In early June, Snowden released a series of classified documents to the Washington Post and the Guardian that revealed the NSA’s mass data collections of U.S. phone records and Internet communications (including emails, chats, and Skype calls) under the agency’s PRISM and BLARNEY surveillance programs. These disclosures have raised serious questions about whether these warrantless and sweeping surveillance programs violate Americans’ privacy and civil liberties.

Snowden has subsequently revealed the NSA’s spying programs in China, Germany, France, Italy, and on officials of the European Union. Snowden obtained those classified documents during his stint as a contract information systems administrator for the NSA in Hawaii.

A representative from Human Rights Watch relayed a message from the U.S. Ambassador to Russia that “the U.S. government does not categorize Mr. Snowden as a whistleblower and that he has broken United States law.”

Snowden said the U.S. government’s actions – such as revoking his passport, placing him on no-fly lists, threatening sanctions against countries that may grant Snowden asylum – are attempts to “make an example” out of him as a “warning to others who might speak out”, as Snowden did, about allegations of government wrongdoing.

“I have been made stateless and hounded for my act of political expression,” said Snowden. “I did what I believed right and began a campaign to correct this wrongdoing. I did not seek to enrich myself. I did not seek to sell US secrets. I did not partner with any foreign government to guarantee my safety. Instead, I took what I knew to the public, so what affects all of us can be discussed by all of us in the light of day, and I asked the world for justice. That moral decision to tell the public about spying that affects all of us has been costly, but it was the right thing to do and I have no regrets.”

Amnesty International reaffirmed their intent to continue pressuring governments to ensure Snowden’s “unassailable right” to claim asylum in any country he chooses.
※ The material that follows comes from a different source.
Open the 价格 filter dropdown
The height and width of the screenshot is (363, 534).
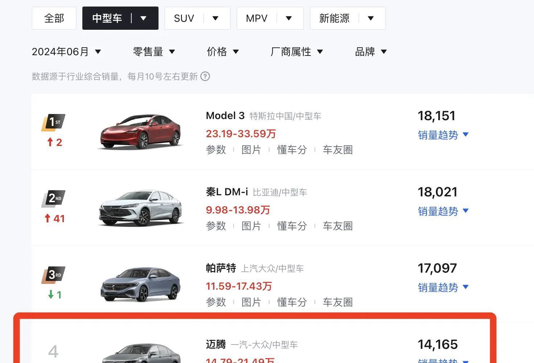pos(223,52)
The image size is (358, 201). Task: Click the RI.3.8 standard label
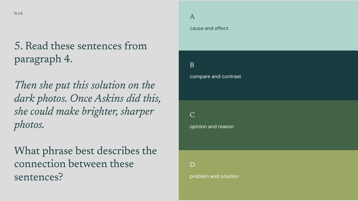click(18, 14)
“What he has disclosed is patently in the public interest and as a whistleblower his actions were justified. He has exposed unlawful sweeping surveillance programs that unquestionably interfere with an individual’s right to privacy,” said Sergei Nikitin, head of Amnesty International’s Moscow office, who met with Snowden at the airport. “States that attempt to stop a person from revealing such unlawful behavior are flouting international law. Freedom of expression is a fundamental right.”